Is there a suggestion box? If there were, here are just a few big expenses we could afford to do without.
- Farm subsidies. The Department of Agriculture doles out $10 billion to $30 billion in cash subsidies to farmers and owners of farmland each year (depending on crop prices, disaster outlays and other factors). More than 90 percent of agriculture subsidies go to farmers of just five crops: wheat, corn, soybeans, rice and cotton. Most farms collect no subsidies. Farmers’ income has been booming lately, making this a particularly good time to end the subsidies.

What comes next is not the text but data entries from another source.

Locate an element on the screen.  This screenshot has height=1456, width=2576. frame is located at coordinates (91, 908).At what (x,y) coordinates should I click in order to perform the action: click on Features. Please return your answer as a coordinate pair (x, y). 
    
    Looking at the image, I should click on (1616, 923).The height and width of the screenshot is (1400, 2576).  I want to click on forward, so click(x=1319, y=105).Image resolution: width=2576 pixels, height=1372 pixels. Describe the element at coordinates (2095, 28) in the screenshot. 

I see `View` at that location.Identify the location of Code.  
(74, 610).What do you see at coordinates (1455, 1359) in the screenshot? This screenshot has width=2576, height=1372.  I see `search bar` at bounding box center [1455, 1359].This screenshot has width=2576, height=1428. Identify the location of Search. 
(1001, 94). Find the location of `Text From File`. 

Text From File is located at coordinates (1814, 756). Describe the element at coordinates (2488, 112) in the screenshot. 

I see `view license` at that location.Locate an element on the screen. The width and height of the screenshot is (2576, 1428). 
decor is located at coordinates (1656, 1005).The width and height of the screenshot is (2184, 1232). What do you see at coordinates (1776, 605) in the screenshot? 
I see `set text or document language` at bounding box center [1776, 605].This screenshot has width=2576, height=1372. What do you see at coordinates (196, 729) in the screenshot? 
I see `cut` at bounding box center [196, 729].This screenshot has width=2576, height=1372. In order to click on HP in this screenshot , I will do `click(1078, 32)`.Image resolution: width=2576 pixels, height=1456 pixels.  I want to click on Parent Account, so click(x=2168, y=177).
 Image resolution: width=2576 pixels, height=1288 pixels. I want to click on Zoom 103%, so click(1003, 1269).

- Head Start. Oh, no! Everyone loves Head Start. It helps poor kids. Who could be against that? But on the Friday before Christmas, the administration released a large‐scale study of Head Start’s effectiveness. Its conclusion: “[B]y the end of third grade, there were very few impacts found … in any of the four domains of cognitive, social‐emotional, health and parenting practices. The few impacts that were found did not show a clear pattern of favorable or unfavorable impacts for children.” Head Start costs $8 billion a year, and about $200 billion since its inception. Multiple official studies have shown its ineffectiveness.
- Afghanistan. Americans are tired of America’s longest war. It’s costing more than $100 billion a year. Instead of vague plans to reduce the number of troops next year or thereafter, let’s make the decision to end the war, bring the troops home, and save that money.
- U.S. Embassy in Iraq. The world’s largest and most expensive embassy is the American embassy in Baghdad. Housing some 17,000 people, it will cost about $3.5 billion a year to operate. As we approach the 10th anniversary of our invasion of Iraq, it’s time to extricate ourselves from running that distant country.
- Urban transit. Local mass‐transit systems should be the responsibility of state and local governments. Why are taxpayers from around the country paying for the subway and light‐rail systems of Chicago, San Francisco, Boston, New York and other cities? In this as in other areas, federal subsidies make it easier for local politicians to approve spending that isn’t cost‐efficient. We could save $5 billion to $15 billion a year by ending national subsidies for local subways.
Almost every federal program has a vocal cheering section, which is why it’s so difficult to cut anything from the budget. But in an age of fiscal crisis, these are among the line items that should be squarely in the cross hairs; they have been clearly demonstrated to be bloated and ineffective, and cutting them would save hundreds of billions of dollars.